«De nouvelles stratégies deviennent pressantes pour éviter de sévères pénuries (…) qui déprimeraient la production agricole, compromettraient les besoins des secteurs industriel et privé, endommageraient l’environnement et accroîtraient les problèmes sanitaires», estime l’organisme américain de réflexion.
La menace de pénurie vient de l’essor prolongé de la consommation, depuis près de 50 ans, dont l’impact est accentué par la pollution, le gaspillage et l’épuisement des nappes phréatiques, indique l’IFPRI.
Entre 1950 et 1990, l’utilisation de l’eau a augmenté de plus de 100% sur le continent américain, de plus de 300% en Afrique et de près de 500% en Europe.

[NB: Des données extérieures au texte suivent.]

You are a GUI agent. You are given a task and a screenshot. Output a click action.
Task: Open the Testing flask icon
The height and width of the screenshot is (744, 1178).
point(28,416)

Sur la planète, un milliard de personnes vivent sans eau potable et 1,7 milliard n’ont pas d’installations sanitaires adéquates.

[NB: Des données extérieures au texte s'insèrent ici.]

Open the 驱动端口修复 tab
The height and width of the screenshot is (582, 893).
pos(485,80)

Le nombre de pays connaissant des contraintes d’utilisation de l’eau va doubler dans les 30 prochaines années et celui des personnes va être multiplié par dix, prévoit Mark Rosegrant, l’auteur du rapport.
Selon les experts, les pays faisant face à des contraintes sont ceux dont les ressources en eau fraîche sont de l’ordre de 1.000 à 1.600 mètres cubes par personne et par an, et qui enregistrent des pénuries sévères en période de sécheresse. Les pays touchés par une pénurie sont ceux dont les ressources tombent en dessous de 1.000 mètres cubes par personne et dont le développement est entravé par le manque d’eau.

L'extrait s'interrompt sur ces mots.